If you’re on a more or less successful path in your career, the chances are you were an intern at some point in your life. A training position set apart from regular employment dates back to the Middle Ages when an apprentice would learn a craft from an expert and would be granted access to work in the guild. These days, internships are somewhat a burden rather than an opportunity, since it’s often misused as a loophole to attract unpaid or low-paid entry level workforce.
But the challenges of interning don’t end just there. It often entails the same duties and responsibilities as other workers have, plus all eyes are laid on you whenever you make a first slip-up. This is what happened to one unnamed intern at HBO Max who, according to the company, has “mistakenly sent out an empty test email to a portion of our HBO Max mailing list.” HBO wasted no time to call out the offender, stating that “yes, it was an intern.”
And that’s when people on Twitter took the intern’s side, sharing the most wholesome support stories that remind everyone how we’ve all been there, done that.
Image credits: EduardoCuevas
Image credits: HBOMaxHelp
If an odd email from HBO Max landed in your inbox recently, you're not alone. On Thursday, HBO Max announced that an email with the subject line "Integration Test Email #1" went out to an unknown number of its subscribers. The streaming company then took to Twitter to openly put the blame on an unnamed intern. Their tweet stated "As the jokes pile in, yes, it was the intern. No, really. And we're helping them through it."
But people on social media platform made sure to comfort the ‘offender’ and offered them some emotional comfort in a series of #DearIntern tweets that reflected on their own work failures and embarrassments, as well as their office horror stories.
To find out an expert’s take on this viral incident, Bored Panda reached out to Dawn Moss, the founder of “Your Interview Coach” who has been helping both candidates and hiring managers through the recruitment and selection process since 2013. Dawn said that Twitter’s support for the intern shows that “there'll be a lot of people who were interns at the beginning of their career and they will definitely empathize with this experience.”
“Being new in any job can be a massive learning curve,” she said and continued: “It doesn't matter how much or little experience you have, each company has its own way of doing things and it takes time to learn those unique ways. I think people can relate to making mistakes as well. Who hasn't made a mistake at work? Most people will feel bad, stressed and/or disappointed with themselves when they make mistakes.” That's why Dawn believes the intern received so much support and empathy.
When asked whether, in her opinion, it's right for such a megacompany like HBO Max to publicly put their blame on an intern, Dawn said that although making mistakes is uncomfortable, they’re a normal part of learning. “In my opinion, it was a little unfair to blame the intern. I think as an intern you should be allowed to make mistakes, learn from those mistakes and be able to make these mistakes in private.”

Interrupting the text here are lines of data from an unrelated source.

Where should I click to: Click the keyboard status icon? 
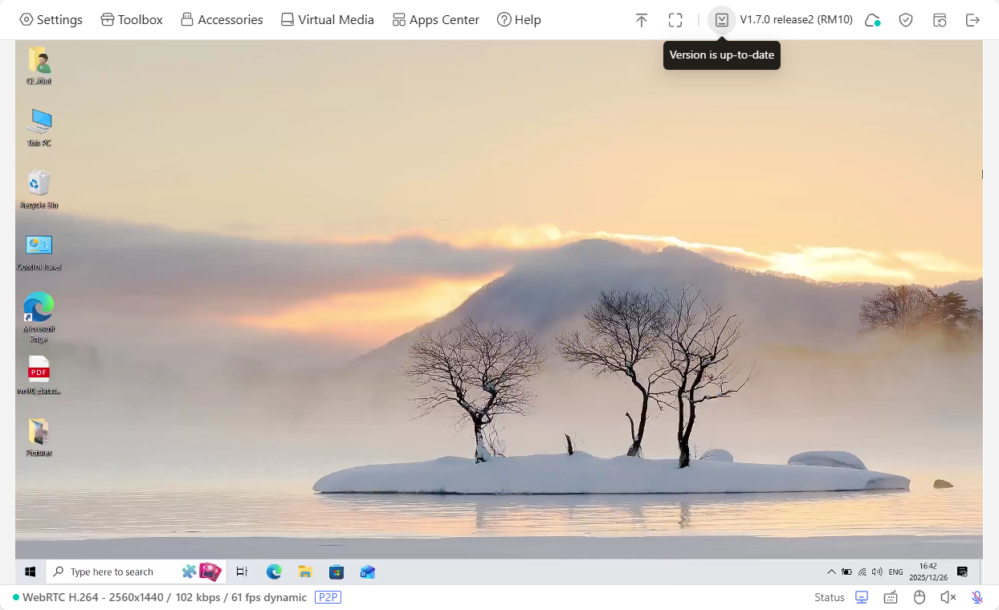pyautogui.click(x=891, y=597)
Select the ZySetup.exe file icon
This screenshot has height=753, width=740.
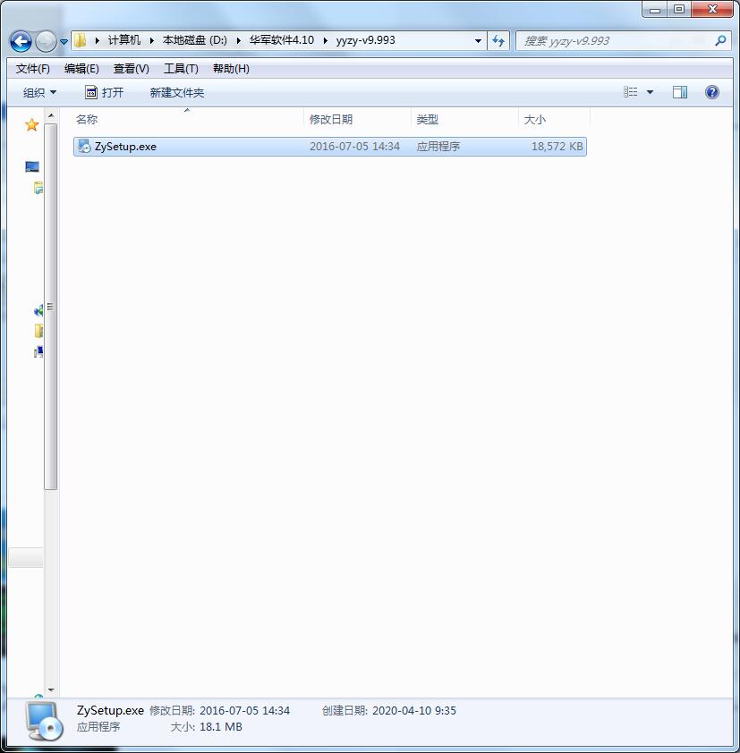[x=82, y=146]
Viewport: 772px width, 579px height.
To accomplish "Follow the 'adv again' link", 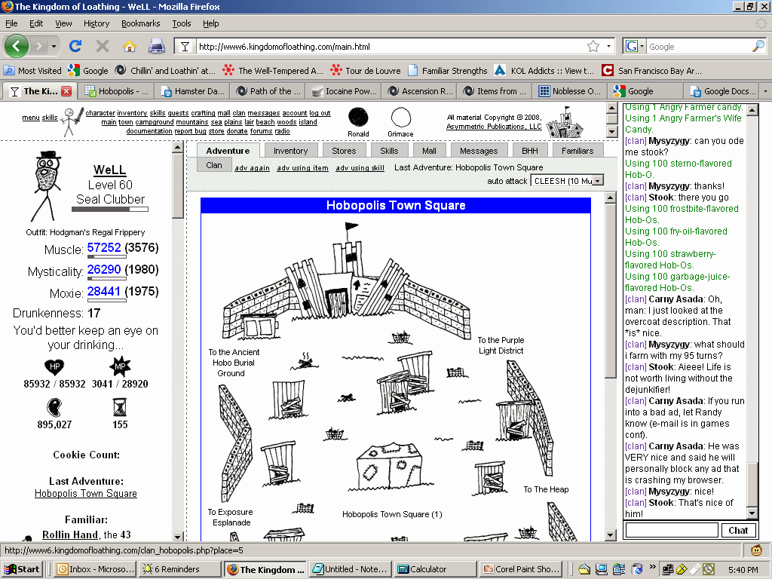I will point(252,168).
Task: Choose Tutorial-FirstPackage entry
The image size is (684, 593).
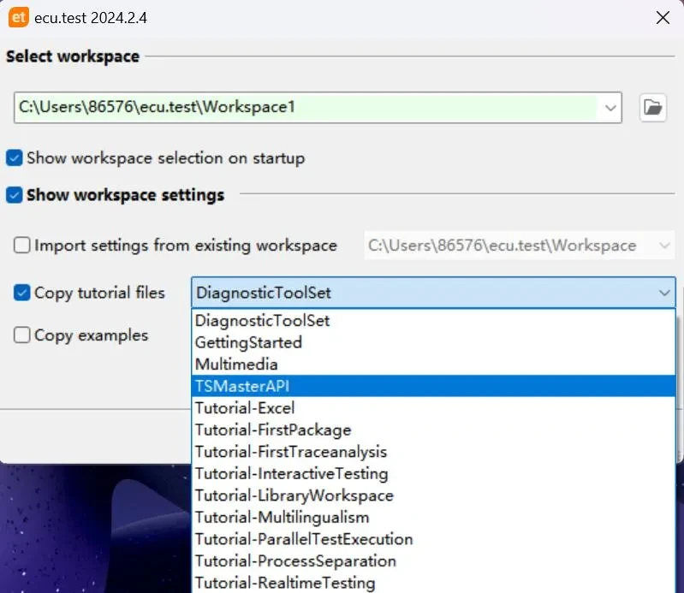Action: pos(273,430)
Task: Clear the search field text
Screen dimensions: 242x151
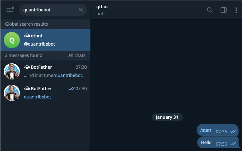Action: tap(81, 10)
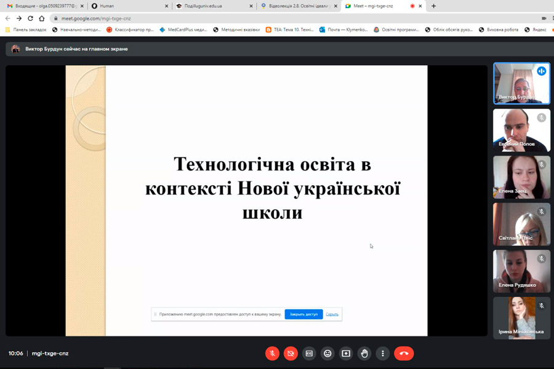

Having said that, the job interview coach added that we don't know quite how this was handled internally. “It's been good publicity for them, so maybe they were delighted with the intern and asked if they could share,” she added.
And to the internet-famous unnamed intern from HBO Max, Dawn suggests networking widely in the business and asking lots and lots of questions. “The more people you talk to around the business, the more they will realize most people have been there and done it and I guarantee they've made their fair share of mistakes too.”
Moreover, “I'd also suggest spending time with experienced people in the company, they will totally understand the learning curve and the politics of the office. It really is good to talk,” she concluded.
Bored Panda also spoke with the Twitter user José Carlos Chávez, who was among the many who shared support for the unnamed HBO Max intern on the social media platform. José shared his own slip-up during his internship online: “As an intern, I dropped a table in a prod database. I decided to resign immediately, packed up my stuff and went to tell my boss. She was talking to the CEO of the company and got terrified and went back to my spot to find out the connection expired before it could run.”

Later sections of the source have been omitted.